We have almost as high readmission rates and significant variation for hip and knee replacement surgery. There is a shock of recognition among physicians that, as good as we are, we could be better. In terms of low risk repeat C-sections, I think we had almost 2,000 in the region in the year that we looked at. Some institutions had very low rates and some had very high rates, the same pattern discovered by the Dartmouth Atlas nationally, and by the Pennsylvania Dartmouth Atlas, that indicates that there are practice variations that seem to be unexplained and that might be amenable over time to more aggressive collaboration and sharing information about outcomes and processes of care among physicians and their staffs. It’s the clinicians themselves who have to figure out what the implications are and if somebody’s doing something better that seems in a statistically valid way to improve care.

PND: Have you gotten to the stage in which you’ve been successful in improving care?

KS: There are certainly places around the community where people have used these data sets to do that kind of work internally. We are still in the process of constructing these outcome registries. We are beginning to see specific gains in care on the patient safety side. The sharing of information about how hospitals are tracking information about medication errors and using them to actually intervene has led several hospitals to implement specific changes that they feel are preventing errors in their own institution. We also have started two experiments using principles of the Toyota production system to try and improve medication delivery. Those experiments have helped create fixes that are sustainable, done by the people actually doing the work, and are preventing specific errors and waste every day that were uncovered by the staff on these learning lines. Fixes include changes in how specific medications are packaged and delivered, how medications are checked and verified before they leave the pharmacy, and how work is divided so that prescriptions are gotten up to the floor in a timely way.

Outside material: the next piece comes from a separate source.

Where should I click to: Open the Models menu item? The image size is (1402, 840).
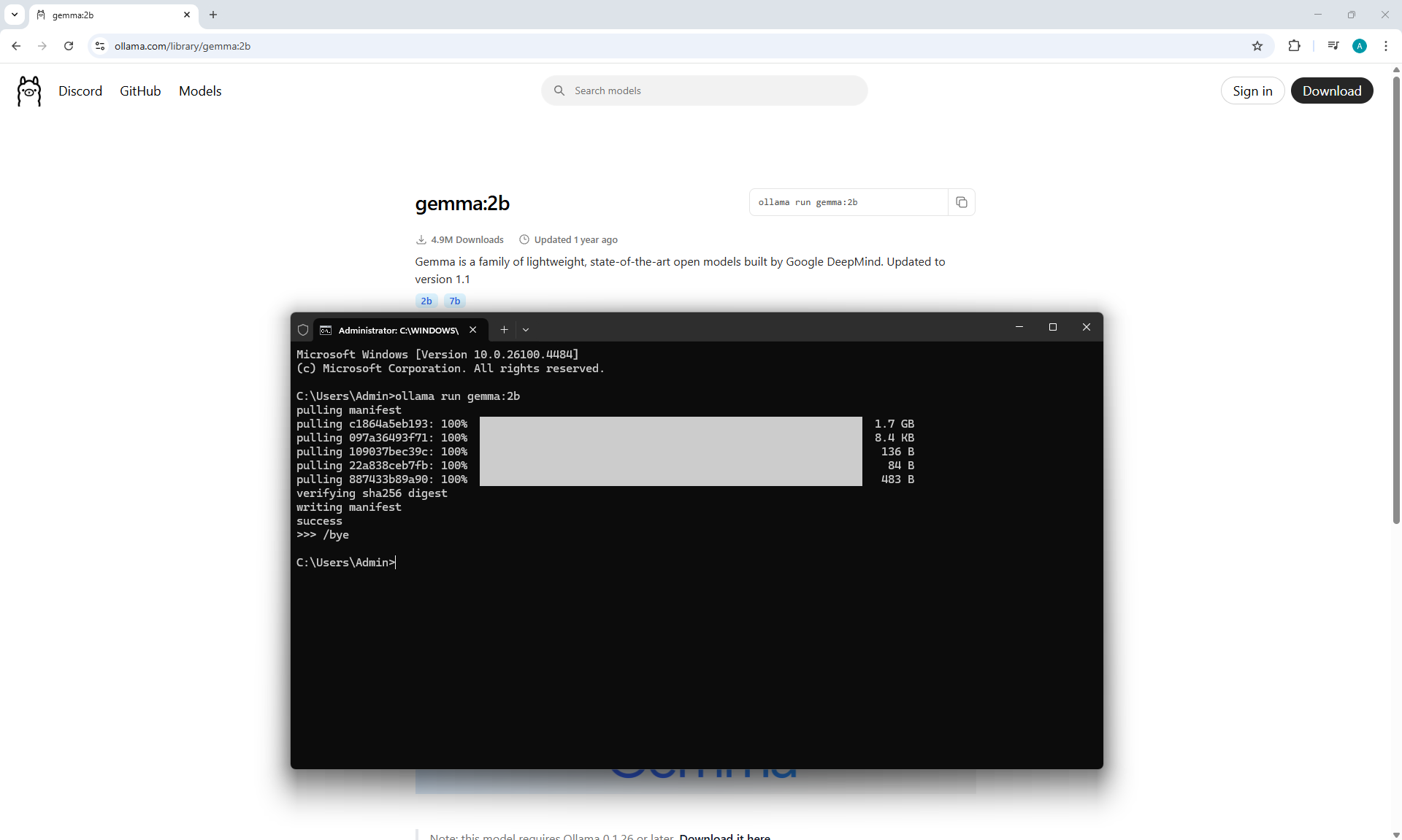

PND: Given the financial stress of western Pa. hospitals, how can they realistically be expected to put together resources to invest in systems to improve patient safety?

KS: We believe that, if people are trying to do the right thing, there are a lot of resources locally and nationally that want to support them. Our efforts have been supported by local foundations and local corporations, and the Robert Wood Johnson Foundation has given us a grant to support the implementation and use of data systems within partner institutions. We collectively have put together a grant application to the federal Agency on Healthcare Research and Quality (AHRQ) to bring in more people to help work with partner institutions directly on using these systems, and we’re hopeful that will come through. The Centers for Disease Control has four or five wonderfully talented physicians who are up here regularly working with our partners. The business community has contributed over $600,000 in two years to our efforts so far, and we want to build that over time. In a fundamental economic sense, pursuing perfect outcomes for your customers is the way to deliver care most efficiently in a way that professionals like and respond to. So, we believe that people can’t afford not to do this. Not every institution can install every potential tool and we are not telling everybody to race toward particular technology-based solutions. We are pushing a systems-based approach, making changes at each point where the system is breaking down that seem to improve patient care. If a hospital can’t afford a certain technology today, they could still do some powerful things to intercept errors and keep them from happening.